Neben den optimalen geografischen Gegebenheiten profitiert das Unternehmen von der US-Politik, die den heimischen Bergbau fördert. Die Trump-Regierung hat jüngst Zölle von 50 % auf Kupferimporte eingeführt, was den Metallpreis in ungeahnte Höhen getrieben hat. U.S. GoldMining sieht sich auf Kurs, den steigenden Bedarf an Metallen zu bedienen und so die Unabhängigkeit der USA von ausländischen Ressourcen zu stärken.

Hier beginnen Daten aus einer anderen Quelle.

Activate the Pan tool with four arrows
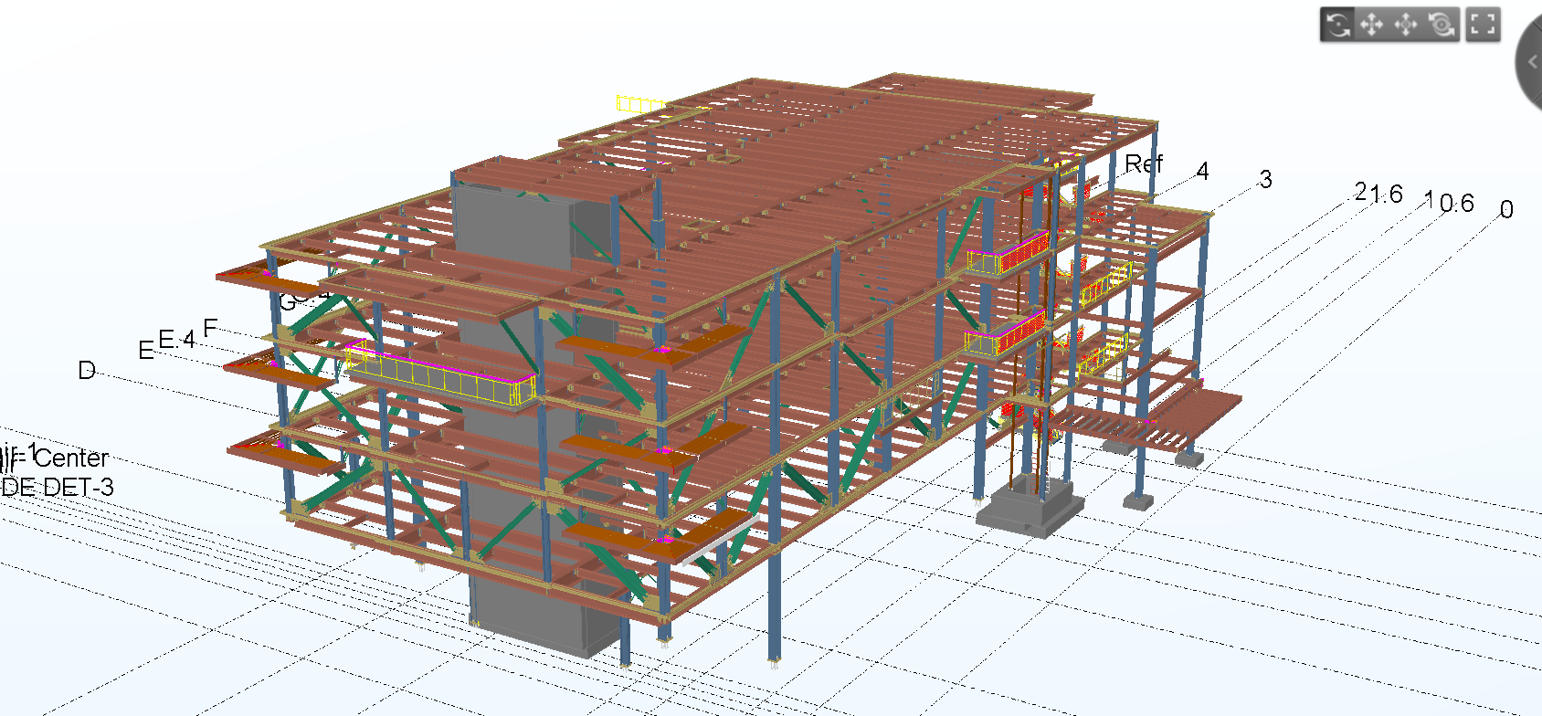This screenshot has height=716, width=1542. coord(1372,25)
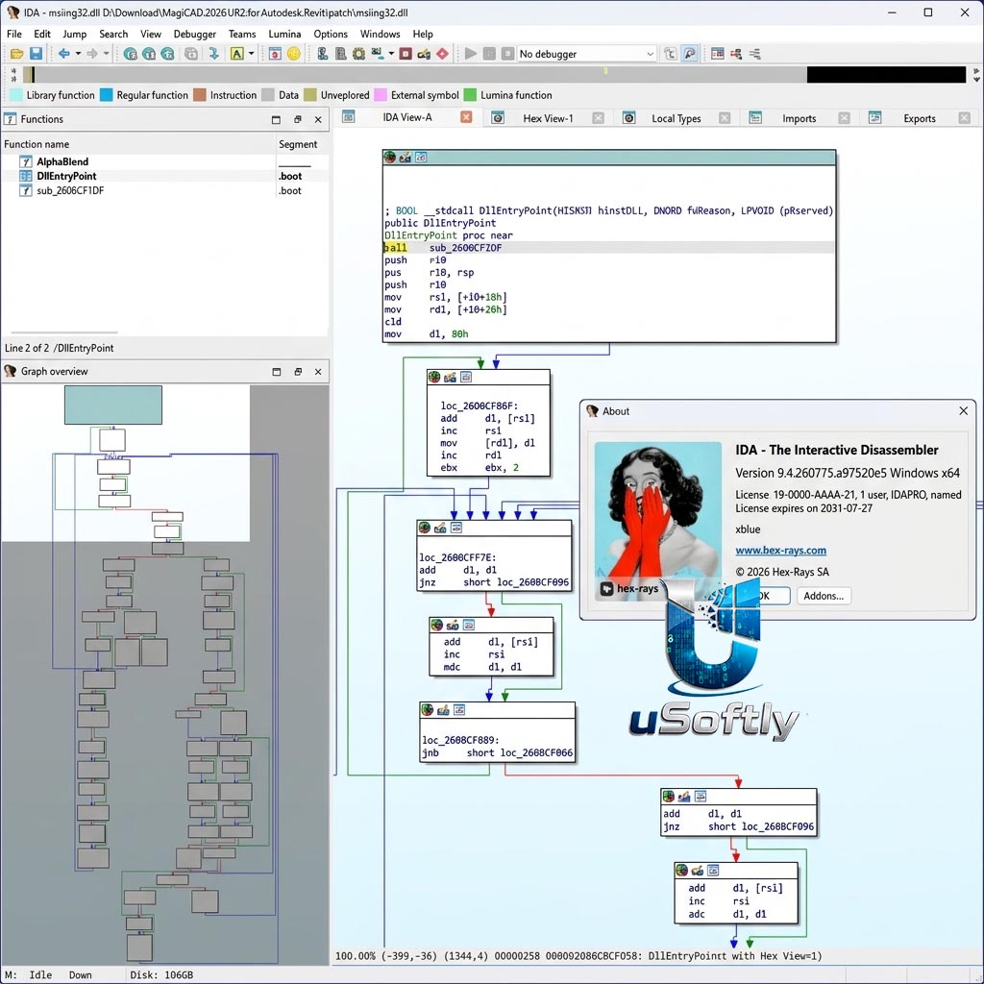This screenshot has width=984, height=984.
Task: Switch to the Imports tab
Action: (x=799, y=118)
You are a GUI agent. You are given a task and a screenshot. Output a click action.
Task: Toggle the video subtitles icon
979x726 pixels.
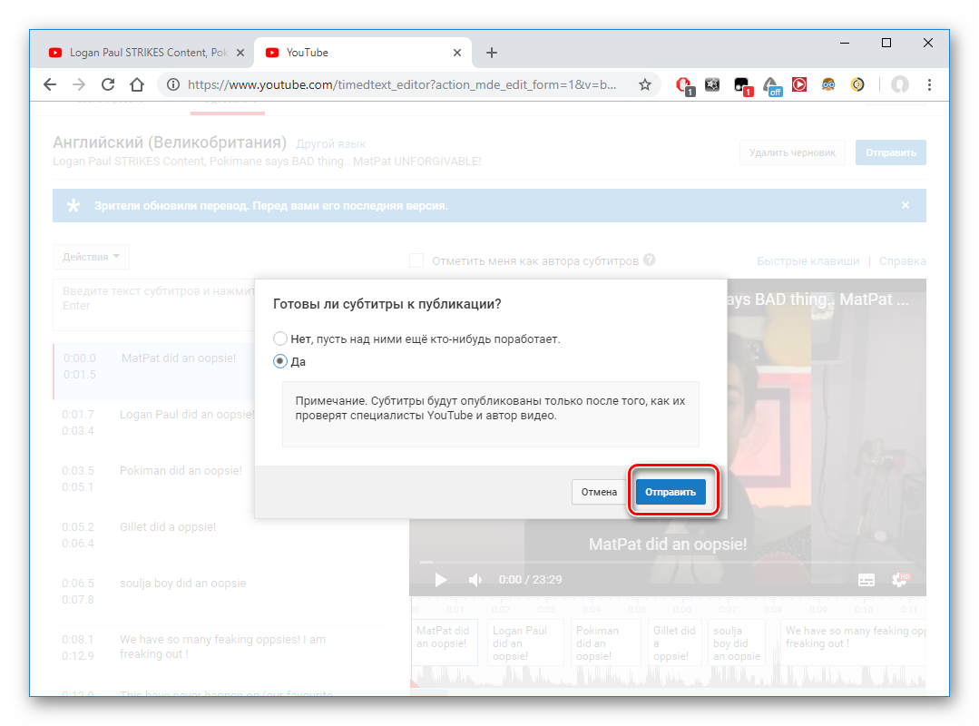coord(866,580)
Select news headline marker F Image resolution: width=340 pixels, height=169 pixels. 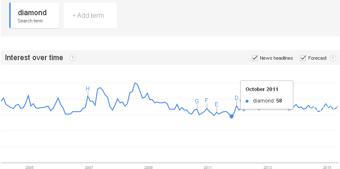(x=206, y=100)
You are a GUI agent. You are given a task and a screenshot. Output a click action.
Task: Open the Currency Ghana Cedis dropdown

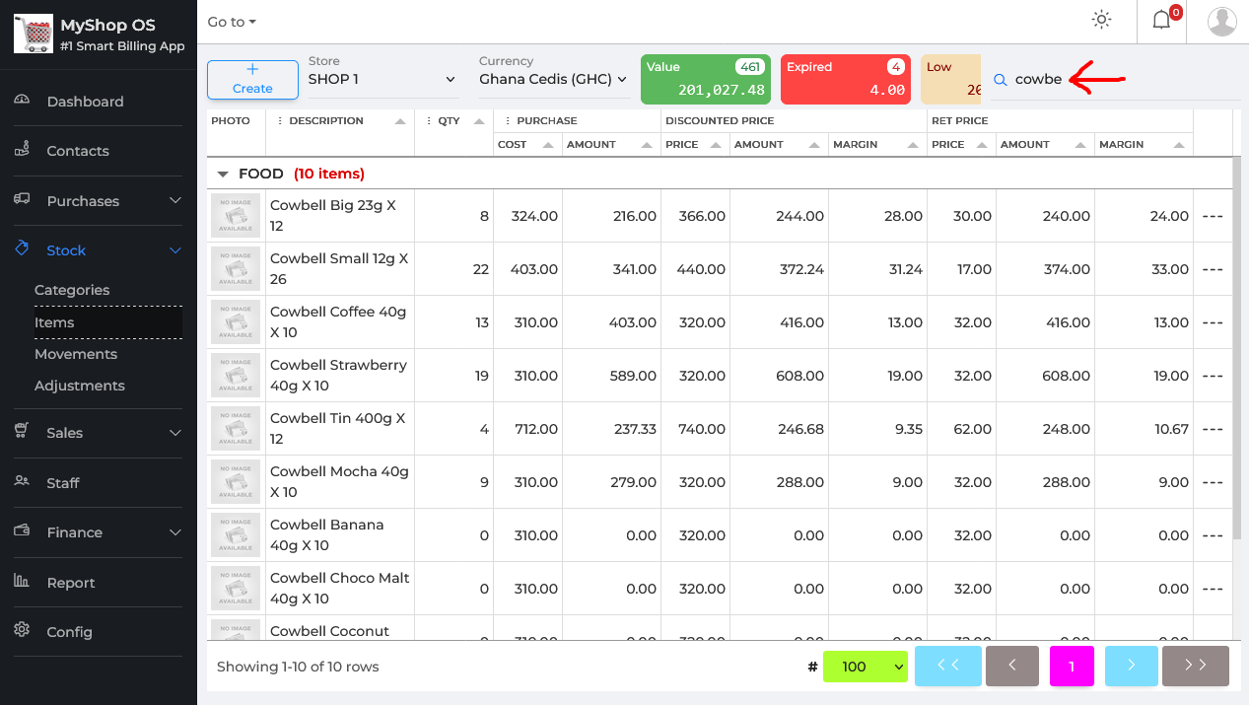click(553, 79)
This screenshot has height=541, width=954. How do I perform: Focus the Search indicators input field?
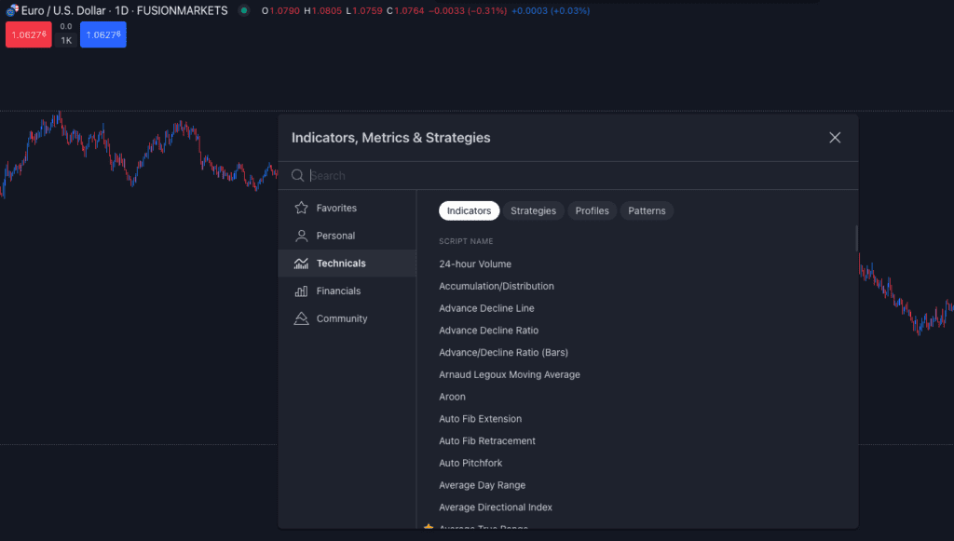point(581,176)
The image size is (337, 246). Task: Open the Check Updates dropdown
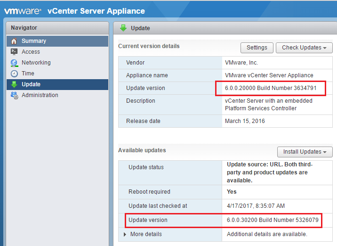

Zusätzlich erleichtert die US-Bundesregierung die Genehmigungsverfahren für Bergbauprojekte. Das Whistler-Projekt, strategisch bedeutend, vereint eine Vielzahl an Metallen und zeigt Potenzial für eine langfristige Erschließung. Insgesamt bietet U.S. GoldMining Investoren eine Möglichkeit, in ein solides, wachsendes Projekt zu investieren, das von politischen und wirtschaftlichen Rahmenbedingungen gleichermaßen gefördert wird.